Izzie continues to resist me. She wants to go this way, then that, then back the other way. Remember those old Choose Your Own Adventure Books (if you open the door, turn to page 18; if you turn around and go back to the hotel, turn to page 27, and so on). I was always very reluctant to commit to what might be unwise decisions, and would keep a finger in every page, so I could go back to key points and undo the choices that had led to my untimely death (I also used to make massive charts of which paths led where and all the complex ways in which they intersected, but that’s another book-geek story altogether).

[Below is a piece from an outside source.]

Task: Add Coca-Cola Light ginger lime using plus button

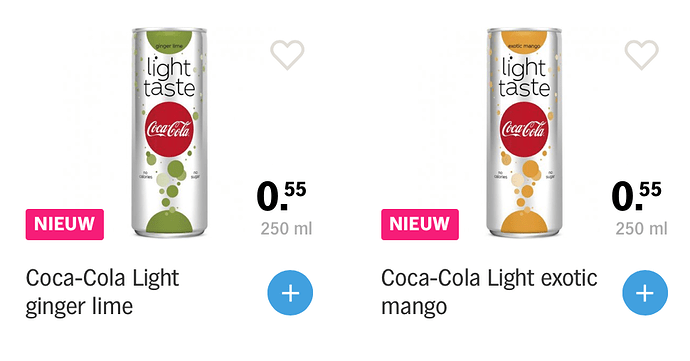Action: point(290,293)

The point here is that I’m writing Izzie much in this style – reluctant to commit to a particular path, depositing an anchor at every structural turning point so I can go back and undo it later. Going back and undoing it later. Redoing it the next day. Undoing it again the next. If Charlie Brown were here, he would say Augggh and take to his bed. I won’t be doing that just yet. What I have done for now is stuck a note to my computer which reads ‘NO! DON’T EVEN THINK ABOUT PUTTING THOSE CHAPTERS BACK IN AGAIN. YOU HAVE WASTED ENOUGH TIME ON RED HERRINGS. I’M SERIOUS ABOUT THIS’.
I wonder if I’ll listen to myself.
Alarmingly, I just read over my July 13 entry, where I confidently declared that I was almost clear of the quagmire. Good thing I kept my finger in the page and can go back and pretend that never happened. Can’t I?